A complete answer lists every line of the material where the string "accomplish" occurs.

_ _ _ _

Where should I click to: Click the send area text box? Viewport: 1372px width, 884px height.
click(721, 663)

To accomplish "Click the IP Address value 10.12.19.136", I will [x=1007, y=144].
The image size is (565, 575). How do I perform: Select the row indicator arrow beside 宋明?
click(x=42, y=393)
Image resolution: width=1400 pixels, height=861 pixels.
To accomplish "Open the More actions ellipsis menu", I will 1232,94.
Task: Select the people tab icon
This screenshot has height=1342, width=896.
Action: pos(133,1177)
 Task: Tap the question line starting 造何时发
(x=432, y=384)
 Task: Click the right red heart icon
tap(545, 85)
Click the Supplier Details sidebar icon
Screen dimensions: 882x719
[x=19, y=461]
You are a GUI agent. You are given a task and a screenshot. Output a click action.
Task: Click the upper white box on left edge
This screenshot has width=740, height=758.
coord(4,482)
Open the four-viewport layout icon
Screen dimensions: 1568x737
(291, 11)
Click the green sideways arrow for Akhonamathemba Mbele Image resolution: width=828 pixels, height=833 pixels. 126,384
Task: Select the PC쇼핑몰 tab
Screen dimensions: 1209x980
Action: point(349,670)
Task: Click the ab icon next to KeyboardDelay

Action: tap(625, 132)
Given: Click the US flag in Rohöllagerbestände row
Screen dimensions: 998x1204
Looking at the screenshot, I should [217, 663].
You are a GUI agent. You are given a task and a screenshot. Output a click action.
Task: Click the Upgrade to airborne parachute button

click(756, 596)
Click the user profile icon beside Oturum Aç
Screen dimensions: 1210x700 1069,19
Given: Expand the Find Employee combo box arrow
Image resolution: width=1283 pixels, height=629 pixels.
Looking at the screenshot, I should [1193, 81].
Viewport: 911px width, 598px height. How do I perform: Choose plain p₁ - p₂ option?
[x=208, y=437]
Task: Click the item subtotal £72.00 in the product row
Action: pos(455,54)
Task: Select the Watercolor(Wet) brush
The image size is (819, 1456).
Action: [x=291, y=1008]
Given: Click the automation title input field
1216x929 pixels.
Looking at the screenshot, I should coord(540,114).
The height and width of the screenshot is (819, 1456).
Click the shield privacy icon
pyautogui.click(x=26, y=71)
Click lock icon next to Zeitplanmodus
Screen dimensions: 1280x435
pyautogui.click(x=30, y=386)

_ _ _ _

## [Solution to the problem]
To accomplish "Click the IP Address value 10.12.19.136", I will [x=1007, y=144].
To accomplish "Open the More actions ellipsis menu", I will 1232,94.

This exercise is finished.